- _Complete the following_:
- 1) Copy the oil price article word for word, starting at the words "For the first" and ending after "settle at $40.60.".
- 2) In the oil price article, what price did Brent settle at on Friday?
- 3) Write what comes next in the oil price article, picking up after its last sentence.

- _Selected extract_:
Oil Makes Weekly Gains Despite End of Norway Strike

by Ship & Bunker News Team
Friday October 9, 2020

For the first time in three weeks, crude benchmarks on Friday achieved weekly gains - of about 9 percent - based on earlier hopes for a breakthrough in another U.S. stimulus package, rumours that Saudi Arabia would make deeper output cuts, and both Hurricane Delta and a workers strike in Norway further curtailing crude production at a time of shaky demand.

However, the sudden end of the strike on Friday and the prospect of Norway resuming oil production resulted in daily losses for the benchmarks: Brent fell 49 cents to settle at $42.85 per barrel, while West Texas Intermediate fell 59 cents to settle at $40.60.

Phil Flynn, senior market analyst at Price Futures Group Inc., said, "One of the bullish factors that had been supporting prices fell apart late in the day when it was announced that Norway would end their strike."

The 10-day stoppage, which saw six offshore fields cease operations, had threatened to cut the country's oil and gas output by close to 25 percent next week.

- _Listed records_:
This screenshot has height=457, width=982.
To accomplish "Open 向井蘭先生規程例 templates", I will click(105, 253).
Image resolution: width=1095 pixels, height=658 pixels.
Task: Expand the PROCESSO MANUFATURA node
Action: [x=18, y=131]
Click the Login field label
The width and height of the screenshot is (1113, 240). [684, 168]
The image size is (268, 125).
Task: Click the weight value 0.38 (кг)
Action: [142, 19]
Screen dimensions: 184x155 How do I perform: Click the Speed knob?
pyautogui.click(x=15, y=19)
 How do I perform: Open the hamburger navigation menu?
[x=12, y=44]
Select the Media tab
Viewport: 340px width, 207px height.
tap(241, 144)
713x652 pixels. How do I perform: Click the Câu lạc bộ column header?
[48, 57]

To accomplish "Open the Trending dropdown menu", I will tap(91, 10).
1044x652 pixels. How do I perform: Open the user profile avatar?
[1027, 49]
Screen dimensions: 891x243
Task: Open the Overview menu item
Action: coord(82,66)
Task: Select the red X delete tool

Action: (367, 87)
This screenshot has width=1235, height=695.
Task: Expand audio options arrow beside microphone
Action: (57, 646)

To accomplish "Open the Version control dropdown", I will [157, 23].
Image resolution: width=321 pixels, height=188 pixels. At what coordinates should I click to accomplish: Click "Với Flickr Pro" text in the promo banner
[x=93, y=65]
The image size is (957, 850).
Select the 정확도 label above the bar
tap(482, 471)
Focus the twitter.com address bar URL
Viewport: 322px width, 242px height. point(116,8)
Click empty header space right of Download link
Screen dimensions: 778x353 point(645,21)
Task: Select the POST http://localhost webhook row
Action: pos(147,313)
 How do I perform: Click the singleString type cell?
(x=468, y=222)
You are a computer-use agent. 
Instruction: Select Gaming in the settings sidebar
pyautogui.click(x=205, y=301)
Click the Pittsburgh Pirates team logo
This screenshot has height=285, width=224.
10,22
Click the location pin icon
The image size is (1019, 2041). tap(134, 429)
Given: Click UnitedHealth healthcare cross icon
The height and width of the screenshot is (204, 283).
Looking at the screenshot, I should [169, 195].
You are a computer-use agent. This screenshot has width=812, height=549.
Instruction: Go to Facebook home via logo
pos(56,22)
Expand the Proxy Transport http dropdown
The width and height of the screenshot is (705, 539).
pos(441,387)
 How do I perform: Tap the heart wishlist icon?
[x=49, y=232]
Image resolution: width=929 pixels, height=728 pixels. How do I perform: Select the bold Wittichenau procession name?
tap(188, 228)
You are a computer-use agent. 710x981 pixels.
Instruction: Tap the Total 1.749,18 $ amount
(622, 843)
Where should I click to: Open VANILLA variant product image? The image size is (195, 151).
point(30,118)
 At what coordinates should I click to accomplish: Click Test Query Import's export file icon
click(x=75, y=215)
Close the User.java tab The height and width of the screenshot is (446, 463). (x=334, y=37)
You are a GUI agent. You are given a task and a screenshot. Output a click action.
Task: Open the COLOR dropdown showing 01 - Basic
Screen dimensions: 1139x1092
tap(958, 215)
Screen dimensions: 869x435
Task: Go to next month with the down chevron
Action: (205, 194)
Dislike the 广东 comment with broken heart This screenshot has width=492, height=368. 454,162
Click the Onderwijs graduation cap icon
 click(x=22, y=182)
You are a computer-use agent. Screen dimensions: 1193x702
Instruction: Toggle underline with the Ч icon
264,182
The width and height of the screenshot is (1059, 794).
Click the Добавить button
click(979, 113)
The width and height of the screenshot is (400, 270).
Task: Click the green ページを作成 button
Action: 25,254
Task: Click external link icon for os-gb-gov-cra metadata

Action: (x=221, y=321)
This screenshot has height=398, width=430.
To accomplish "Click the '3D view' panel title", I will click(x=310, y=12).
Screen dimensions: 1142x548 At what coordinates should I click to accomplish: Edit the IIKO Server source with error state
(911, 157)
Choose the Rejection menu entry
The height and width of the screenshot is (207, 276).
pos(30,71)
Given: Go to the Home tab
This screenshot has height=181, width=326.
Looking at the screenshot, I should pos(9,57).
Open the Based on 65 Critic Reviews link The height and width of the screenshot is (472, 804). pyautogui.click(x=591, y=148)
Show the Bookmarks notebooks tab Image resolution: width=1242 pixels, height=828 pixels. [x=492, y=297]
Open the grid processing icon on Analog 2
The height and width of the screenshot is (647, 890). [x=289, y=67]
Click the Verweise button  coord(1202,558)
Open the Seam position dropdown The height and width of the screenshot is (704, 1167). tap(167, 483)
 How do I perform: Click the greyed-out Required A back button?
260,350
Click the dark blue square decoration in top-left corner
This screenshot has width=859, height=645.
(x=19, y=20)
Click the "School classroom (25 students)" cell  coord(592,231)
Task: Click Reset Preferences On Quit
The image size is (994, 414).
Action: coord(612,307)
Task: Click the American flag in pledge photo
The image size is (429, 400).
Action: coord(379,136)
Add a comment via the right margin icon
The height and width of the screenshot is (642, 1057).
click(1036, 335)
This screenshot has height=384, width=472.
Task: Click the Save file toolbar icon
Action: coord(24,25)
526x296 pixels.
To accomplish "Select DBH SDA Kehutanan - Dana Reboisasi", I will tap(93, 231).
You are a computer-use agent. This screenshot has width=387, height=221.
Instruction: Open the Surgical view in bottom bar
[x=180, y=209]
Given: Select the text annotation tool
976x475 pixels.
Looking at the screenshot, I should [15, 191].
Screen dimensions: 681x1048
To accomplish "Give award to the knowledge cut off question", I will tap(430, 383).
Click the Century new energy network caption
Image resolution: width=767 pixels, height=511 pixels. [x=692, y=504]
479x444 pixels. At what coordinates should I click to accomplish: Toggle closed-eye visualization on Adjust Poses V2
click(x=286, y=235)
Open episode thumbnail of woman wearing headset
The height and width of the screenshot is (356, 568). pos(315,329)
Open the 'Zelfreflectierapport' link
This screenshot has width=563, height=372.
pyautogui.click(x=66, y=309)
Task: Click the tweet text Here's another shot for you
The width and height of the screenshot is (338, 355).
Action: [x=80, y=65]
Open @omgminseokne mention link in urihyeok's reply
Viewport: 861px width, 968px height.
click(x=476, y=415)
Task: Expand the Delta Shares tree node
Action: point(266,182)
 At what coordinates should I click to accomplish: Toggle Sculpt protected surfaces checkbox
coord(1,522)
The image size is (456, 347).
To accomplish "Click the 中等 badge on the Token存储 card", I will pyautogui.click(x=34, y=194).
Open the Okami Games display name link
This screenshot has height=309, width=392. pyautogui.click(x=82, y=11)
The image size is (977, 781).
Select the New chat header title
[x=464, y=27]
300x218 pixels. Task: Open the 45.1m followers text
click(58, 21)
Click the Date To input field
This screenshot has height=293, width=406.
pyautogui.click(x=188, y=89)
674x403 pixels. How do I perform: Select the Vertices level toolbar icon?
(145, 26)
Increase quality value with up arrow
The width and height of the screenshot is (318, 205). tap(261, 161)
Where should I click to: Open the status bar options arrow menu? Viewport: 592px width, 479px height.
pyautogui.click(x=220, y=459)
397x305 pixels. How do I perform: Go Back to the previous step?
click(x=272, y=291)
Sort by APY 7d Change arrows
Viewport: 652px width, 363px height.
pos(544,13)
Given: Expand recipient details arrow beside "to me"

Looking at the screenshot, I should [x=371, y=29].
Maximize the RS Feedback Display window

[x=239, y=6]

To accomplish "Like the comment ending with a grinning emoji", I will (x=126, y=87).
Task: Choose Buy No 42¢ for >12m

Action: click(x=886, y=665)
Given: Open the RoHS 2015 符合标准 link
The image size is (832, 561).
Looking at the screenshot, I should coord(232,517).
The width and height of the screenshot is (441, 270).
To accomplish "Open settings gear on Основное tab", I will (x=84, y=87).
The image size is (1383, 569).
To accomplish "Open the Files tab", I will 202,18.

- _Responses to the tasks_:
- 1)
For the first time in three weeks, crude benchmarks on Friday achieved weekly gains - of about 9 percent - based on earlier hopes for a breakthrough in another U.S. stimulus package, rumours that Saudi Arabia would make deeper output cuts, and both Hurricane Delta and a workers strike in Norway further curtailing crude production at a time of shaky demand.

However, the sudden end of the strike on Friday and the prospect of Norway resuming oil production resulted in daily losses for the benchmarks: Brent fell 49 cents to settle at $42.85 per barrel, while West Texas Intermediate fell 59 cents to settle at $40.60.

- 2) $42.85 per barrel

- 3)
Also on Friday, an upbeat Wells Fargo stated in a note that the recent uptick in markets compared to the pessimism of Covid obsessed analysts isn't due to U.S. president Donald Trump's chances for reelection or the stimulus package, but the emergence of treatments and vaccines for Covid-19.

"The market appears to be coming around to our bullish views on 'Covid betas','" the note said, referring to stocks predicted to jump on positive Corona virus news.

Meanwhile, David Fyfe, chief economist at Argus Media, on Friday speculated on what could happen to oil if Joe Biden becomes the next U.S. president: he theorized that Biden would reestablish relations with Iran, which in turn could bring 1 million barrels per day of Iranian oil back into the market and lead to lower demand.

However, Fyfe was cautiously optimistic about oil's steady recovery, assuming there is not a return to wide-sweeping lockdowns: "Gradually, the 1.3 billion barrels of surplus oil that has accumulated in storage - that can be drawn down by the end of 2021, and that suggests that prices could recover to something closer to $50 to $55 by late 2021."